Every line from the one with "PFEIFER Sales BV [link] (185, 1523)" to the one with "BLOG (889, 60)", including those two, is to be copied exactly; all other lines of the entries below are left out.
━━━━━ EXTRACTED ENTRIES
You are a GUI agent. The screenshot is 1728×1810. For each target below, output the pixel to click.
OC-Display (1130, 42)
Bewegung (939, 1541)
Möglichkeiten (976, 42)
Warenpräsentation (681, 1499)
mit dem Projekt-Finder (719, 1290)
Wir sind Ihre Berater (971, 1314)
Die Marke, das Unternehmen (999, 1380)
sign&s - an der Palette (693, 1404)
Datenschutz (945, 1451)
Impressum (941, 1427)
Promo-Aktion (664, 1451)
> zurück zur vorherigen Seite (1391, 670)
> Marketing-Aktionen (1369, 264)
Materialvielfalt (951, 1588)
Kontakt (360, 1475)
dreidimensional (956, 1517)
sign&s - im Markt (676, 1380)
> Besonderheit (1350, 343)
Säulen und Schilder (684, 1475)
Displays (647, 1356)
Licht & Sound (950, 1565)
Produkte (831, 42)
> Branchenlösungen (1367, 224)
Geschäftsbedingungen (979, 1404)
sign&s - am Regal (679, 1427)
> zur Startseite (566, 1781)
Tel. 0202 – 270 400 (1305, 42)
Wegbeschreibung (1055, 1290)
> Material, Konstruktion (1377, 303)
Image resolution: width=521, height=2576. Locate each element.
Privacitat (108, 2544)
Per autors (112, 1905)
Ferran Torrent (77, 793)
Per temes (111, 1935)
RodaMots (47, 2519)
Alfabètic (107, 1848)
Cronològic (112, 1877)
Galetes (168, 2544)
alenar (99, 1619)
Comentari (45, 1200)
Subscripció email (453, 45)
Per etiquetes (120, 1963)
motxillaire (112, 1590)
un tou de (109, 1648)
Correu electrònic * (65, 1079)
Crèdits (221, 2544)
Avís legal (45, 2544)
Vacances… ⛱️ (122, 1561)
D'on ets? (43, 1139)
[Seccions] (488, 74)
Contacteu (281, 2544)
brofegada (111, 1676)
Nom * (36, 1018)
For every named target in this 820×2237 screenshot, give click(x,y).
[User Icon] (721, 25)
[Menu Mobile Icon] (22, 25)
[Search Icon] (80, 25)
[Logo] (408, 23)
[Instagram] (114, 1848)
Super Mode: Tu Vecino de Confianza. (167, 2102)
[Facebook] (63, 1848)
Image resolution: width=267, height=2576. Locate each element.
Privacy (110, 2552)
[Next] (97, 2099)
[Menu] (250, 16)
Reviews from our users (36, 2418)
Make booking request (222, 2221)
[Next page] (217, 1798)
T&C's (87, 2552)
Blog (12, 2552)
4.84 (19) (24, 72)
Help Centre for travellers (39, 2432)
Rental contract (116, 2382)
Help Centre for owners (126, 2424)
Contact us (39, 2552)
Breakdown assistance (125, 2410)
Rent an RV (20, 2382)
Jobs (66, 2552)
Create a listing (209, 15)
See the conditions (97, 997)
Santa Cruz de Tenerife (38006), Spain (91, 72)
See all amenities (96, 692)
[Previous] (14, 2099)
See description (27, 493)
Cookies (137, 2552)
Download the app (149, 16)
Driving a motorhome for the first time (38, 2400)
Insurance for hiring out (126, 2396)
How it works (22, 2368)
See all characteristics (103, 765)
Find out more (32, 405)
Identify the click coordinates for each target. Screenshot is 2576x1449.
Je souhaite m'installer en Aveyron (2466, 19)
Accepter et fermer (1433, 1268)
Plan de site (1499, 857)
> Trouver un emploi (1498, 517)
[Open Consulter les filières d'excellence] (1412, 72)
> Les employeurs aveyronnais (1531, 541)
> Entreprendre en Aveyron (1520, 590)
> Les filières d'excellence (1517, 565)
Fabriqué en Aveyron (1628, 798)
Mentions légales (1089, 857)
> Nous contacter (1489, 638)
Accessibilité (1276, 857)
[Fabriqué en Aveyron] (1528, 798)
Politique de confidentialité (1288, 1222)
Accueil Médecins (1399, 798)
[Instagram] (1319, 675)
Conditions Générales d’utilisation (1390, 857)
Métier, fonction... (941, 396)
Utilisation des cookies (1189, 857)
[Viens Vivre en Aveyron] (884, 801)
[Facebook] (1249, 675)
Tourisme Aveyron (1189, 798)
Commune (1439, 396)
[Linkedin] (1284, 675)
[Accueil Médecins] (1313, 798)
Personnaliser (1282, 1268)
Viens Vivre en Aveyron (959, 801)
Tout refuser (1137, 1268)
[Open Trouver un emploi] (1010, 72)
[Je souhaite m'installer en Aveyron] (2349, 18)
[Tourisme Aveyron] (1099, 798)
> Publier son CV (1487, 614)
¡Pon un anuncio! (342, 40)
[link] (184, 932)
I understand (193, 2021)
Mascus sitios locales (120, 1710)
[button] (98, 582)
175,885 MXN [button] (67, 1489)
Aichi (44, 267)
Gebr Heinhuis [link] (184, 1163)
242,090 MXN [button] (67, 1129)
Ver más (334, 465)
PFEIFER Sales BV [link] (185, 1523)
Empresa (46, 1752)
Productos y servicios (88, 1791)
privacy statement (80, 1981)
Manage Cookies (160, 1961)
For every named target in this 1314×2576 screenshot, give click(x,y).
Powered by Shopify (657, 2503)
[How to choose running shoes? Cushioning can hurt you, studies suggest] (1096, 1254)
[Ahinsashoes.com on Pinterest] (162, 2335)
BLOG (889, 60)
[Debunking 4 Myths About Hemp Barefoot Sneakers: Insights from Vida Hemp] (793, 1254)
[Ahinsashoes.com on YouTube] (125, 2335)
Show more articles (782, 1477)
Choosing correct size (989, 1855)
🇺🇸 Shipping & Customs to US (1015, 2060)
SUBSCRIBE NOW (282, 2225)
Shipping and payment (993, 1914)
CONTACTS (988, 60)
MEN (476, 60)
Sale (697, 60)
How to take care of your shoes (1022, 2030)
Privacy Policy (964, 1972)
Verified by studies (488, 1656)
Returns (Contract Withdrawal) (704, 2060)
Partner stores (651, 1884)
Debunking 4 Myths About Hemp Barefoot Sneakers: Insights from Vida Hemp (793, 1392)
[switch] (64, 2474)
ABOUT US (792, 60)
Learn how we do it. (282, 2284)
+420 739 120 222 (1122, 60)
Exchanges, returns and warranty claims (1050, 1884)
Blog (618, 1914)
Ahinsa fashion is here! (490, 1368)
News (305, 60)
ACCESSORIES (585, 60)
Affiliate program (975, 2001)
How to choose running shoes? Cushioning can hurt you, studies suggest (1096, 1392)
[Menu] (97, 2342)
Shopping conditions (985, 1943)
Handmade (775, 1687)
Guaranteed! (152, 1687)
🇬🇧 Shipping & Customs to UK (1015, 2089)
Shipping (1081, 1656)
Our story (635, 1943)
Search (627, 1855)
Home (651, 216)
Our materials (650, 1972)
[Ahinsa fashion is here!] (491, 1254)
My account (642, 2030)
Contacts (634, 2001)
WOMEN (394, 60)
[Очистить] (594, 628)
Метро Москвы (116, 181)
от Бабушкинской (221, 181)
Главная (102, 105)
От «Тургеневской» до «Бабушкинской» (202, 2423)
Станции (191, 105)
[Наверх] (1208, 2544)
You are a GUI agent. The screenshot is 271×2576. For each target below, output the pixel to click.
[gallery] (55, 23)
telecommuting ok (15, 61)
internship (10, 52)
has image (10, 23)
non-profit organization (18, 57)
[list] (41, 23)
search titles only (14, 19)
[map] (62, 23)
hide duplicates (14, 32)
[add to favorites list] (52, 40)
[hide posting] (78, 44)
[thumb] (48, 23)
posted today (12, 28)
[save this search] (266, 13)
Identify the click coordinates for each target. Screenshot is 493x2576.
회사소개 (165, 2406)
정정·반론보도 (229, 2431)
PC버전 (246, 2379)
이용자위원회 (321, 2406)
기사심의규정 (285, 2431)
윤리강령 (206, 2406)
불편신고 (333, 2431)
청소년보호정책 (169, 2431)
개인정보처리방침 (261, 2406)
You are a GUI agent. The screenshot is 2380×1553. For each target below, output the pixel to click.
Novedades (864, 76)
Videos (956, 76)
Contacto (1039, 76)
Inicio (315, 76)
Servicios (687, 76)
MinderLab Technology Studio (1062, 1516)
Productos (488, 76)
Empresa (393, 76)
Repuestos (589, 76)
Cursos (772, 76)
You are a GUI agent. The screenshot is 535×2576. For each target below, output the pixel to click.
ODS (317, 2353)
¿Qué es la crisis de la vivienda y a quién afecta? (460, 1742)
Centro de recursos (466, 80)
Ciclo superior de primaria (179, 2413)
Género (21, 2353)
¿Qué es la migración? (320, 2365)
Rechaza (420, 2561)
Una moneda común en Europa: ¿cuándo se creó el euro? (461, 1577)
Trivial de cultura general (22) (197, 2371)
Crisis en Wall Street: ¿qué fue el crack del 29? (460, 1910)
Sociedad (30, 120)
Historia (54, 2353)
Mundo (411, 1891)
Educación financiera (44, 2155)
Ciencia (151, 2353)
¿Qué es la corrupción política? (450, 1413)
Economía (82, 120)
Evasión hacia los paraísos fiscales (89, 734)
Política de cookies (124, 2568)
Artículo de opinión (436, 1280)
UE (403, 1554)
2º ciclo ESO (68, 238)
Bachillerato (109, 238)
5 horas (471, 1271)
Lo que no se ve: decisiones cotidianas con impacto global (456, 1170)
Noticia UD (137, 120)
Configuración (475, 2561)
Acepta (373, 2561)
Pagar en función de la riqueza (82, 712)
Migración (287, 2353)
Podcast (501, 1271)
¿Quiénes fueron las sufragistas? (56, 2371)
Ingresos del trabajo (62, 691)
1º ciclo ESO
━━━━━━━━━━
TASK OUTPUT.
PFEIFER Sales BV [link] (185, 1523)
Empresa (46, 1752)
Productos y servicios (88, 1791)
privacy statement (80, 1981)
Manage Cookies (160, 1961)
For every named target in this 1314×2576 screenshot, give click(x,y).
Powered by Shopify (657, 2503)
[How to choose running shoes? Cushioning can hurt you, studies suggest] (1096, 1254)
[Ahinsashoes.com on Pinterest] (162, 2335)
BLOG (889, 60)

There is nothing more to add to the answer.